● **Problem requirements**
Exactly and only the lines below from the one containing "This screenshot has width=1120, height=679." down to the one containing "You are a computer-use" are wanted, both included; please exclude every picture.

(Stored records)

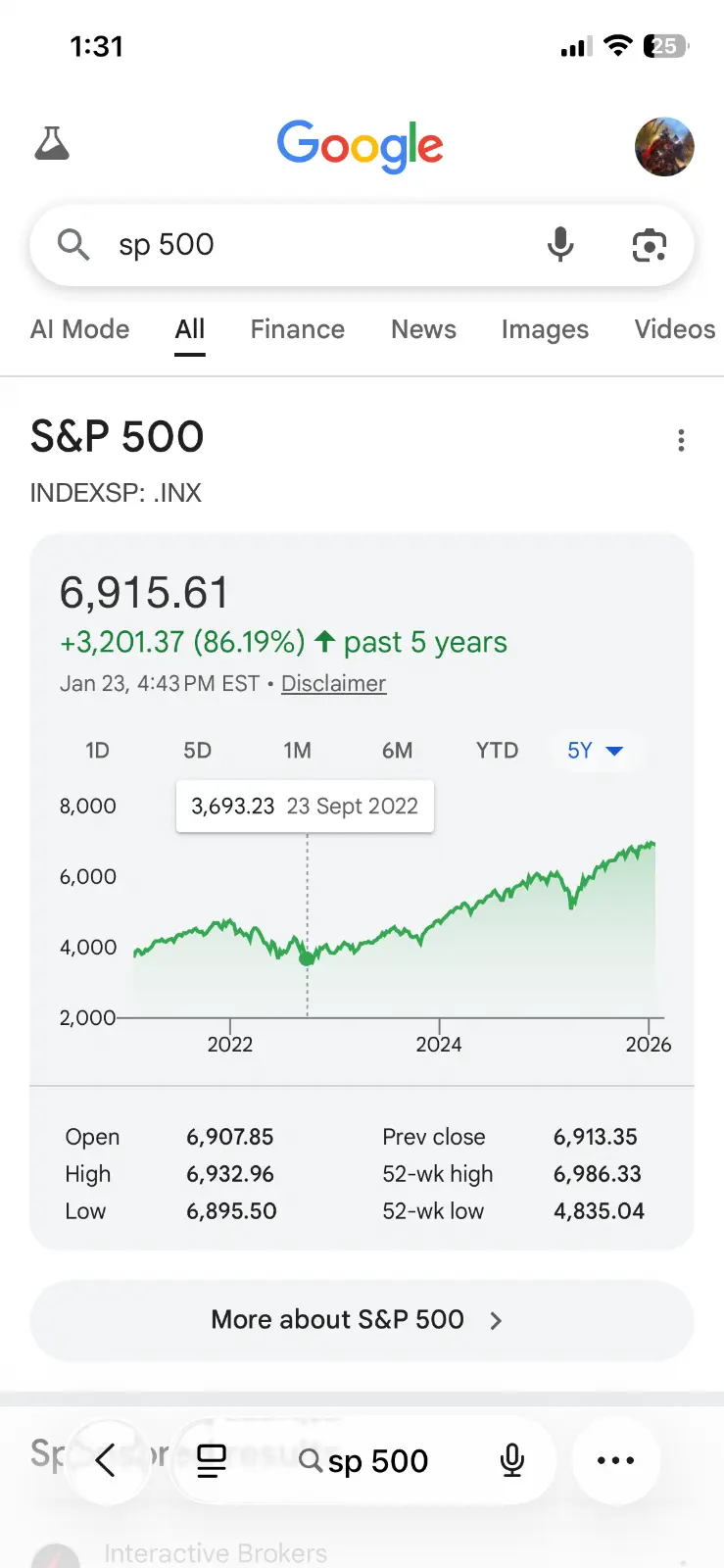Click the chart marker at Sept 2022
This screenshot has width=724, height=1568.
308,958
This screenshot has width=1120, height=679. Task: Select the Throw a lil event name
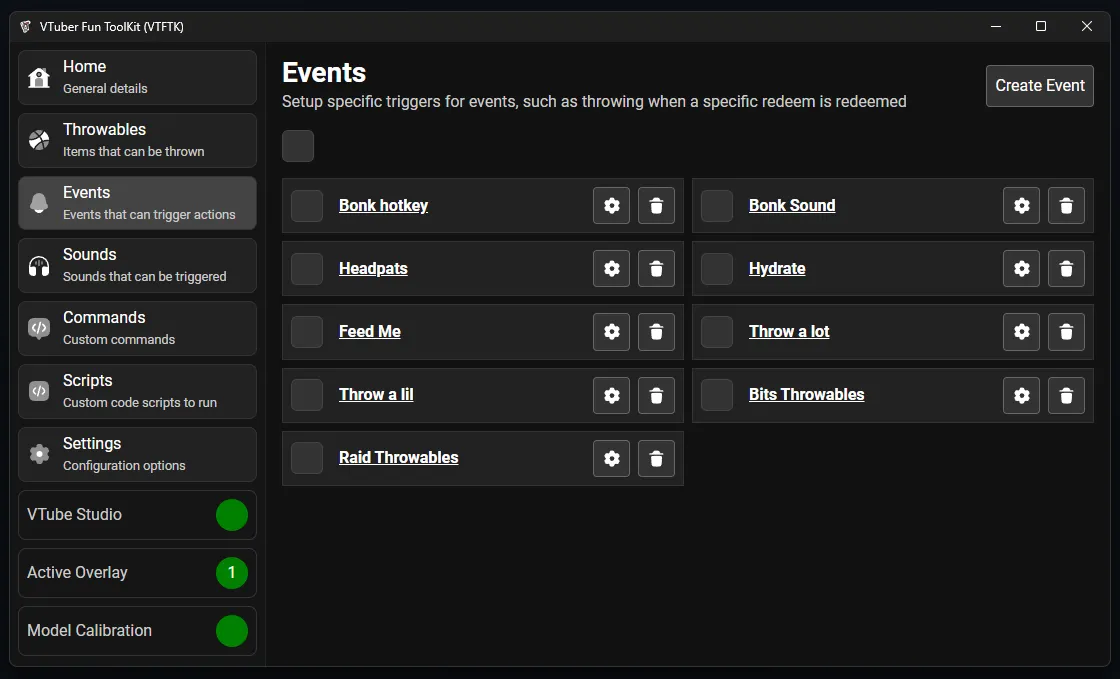pyautogui.click(x=376, y=394)
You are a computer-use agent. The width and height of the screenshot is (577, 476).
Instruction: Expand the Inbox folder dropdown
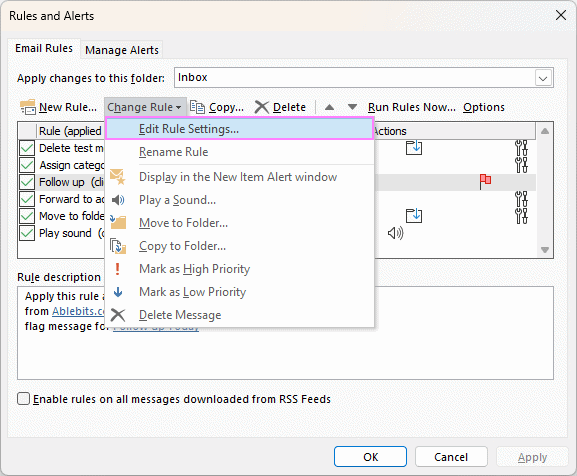pos(543,78)
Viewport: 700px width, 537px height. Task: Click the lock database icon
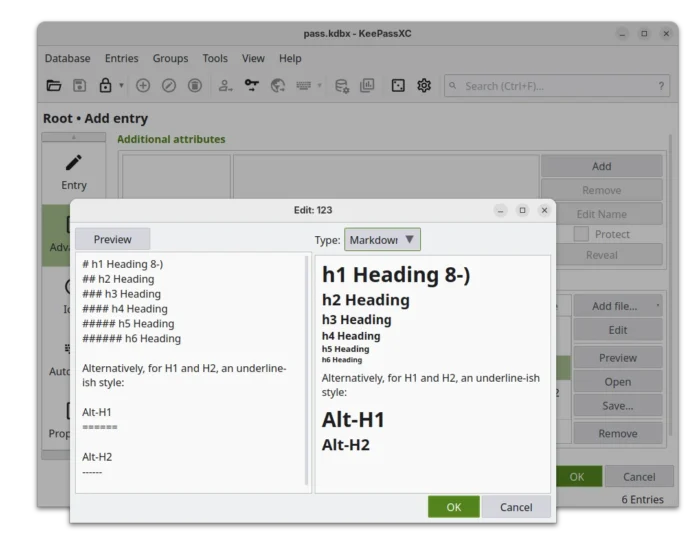coord(105,86)
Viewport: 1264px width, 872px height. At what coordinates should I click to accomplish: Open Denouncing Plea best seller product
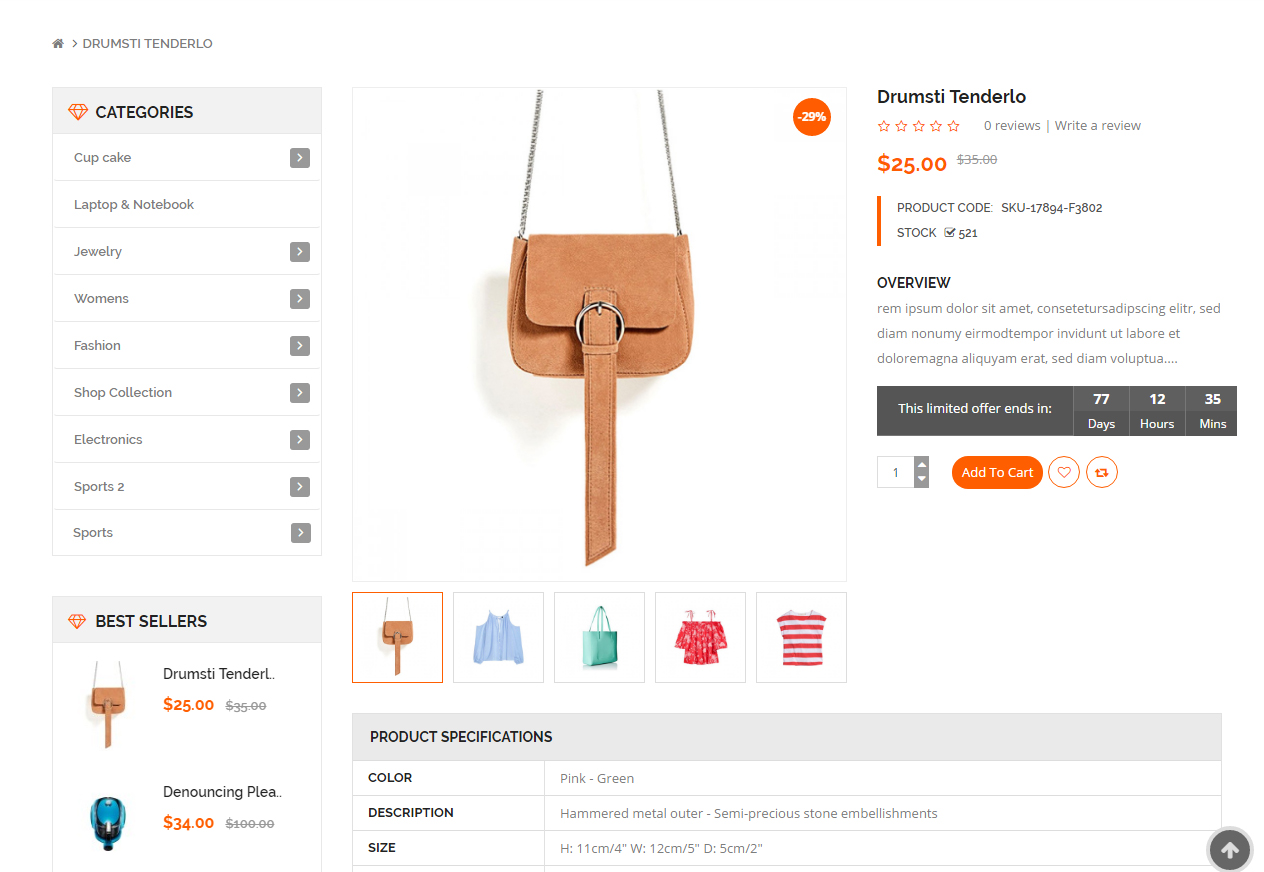(222, 792)
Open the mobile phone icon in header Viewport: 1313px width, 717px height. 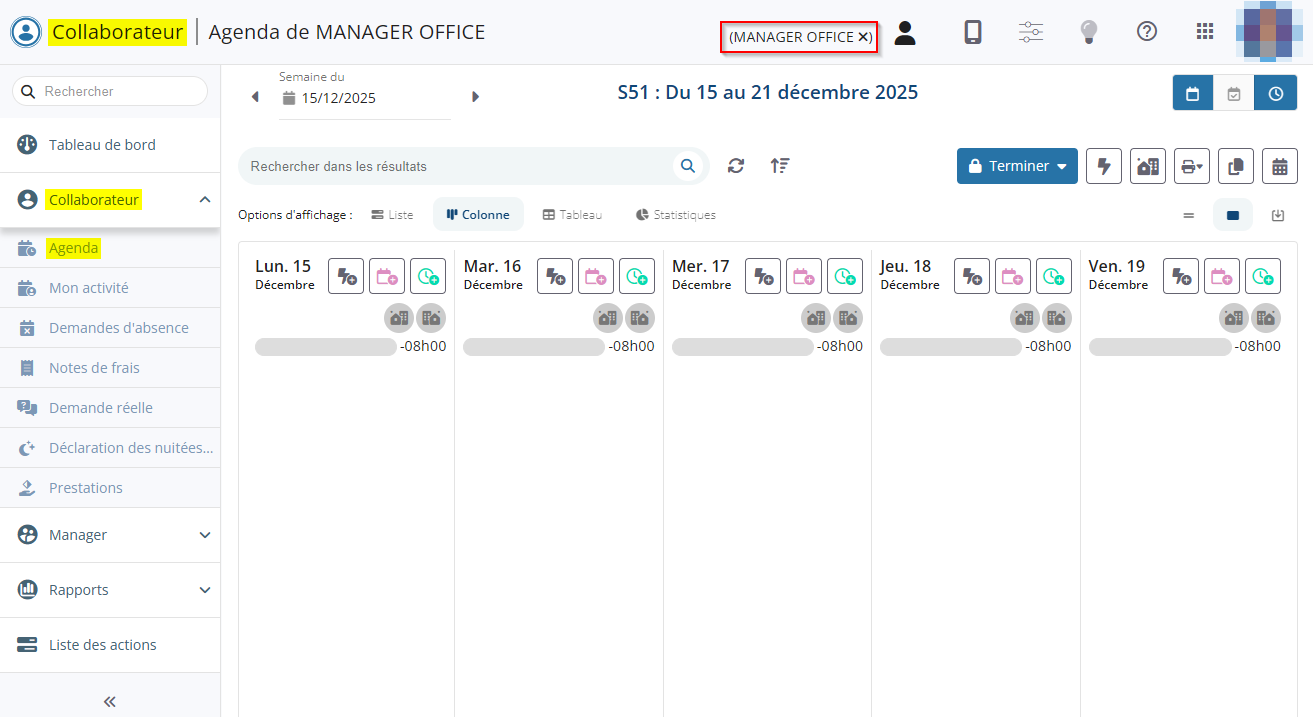point(972,32)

● **Response box**
This screenshot has width=1120, height=679. Task: Select the Throw a lil event name
pyautogui.click(x=376, y=394)
You are a computer-use agent. The width and height of the screenshot is (577, 476).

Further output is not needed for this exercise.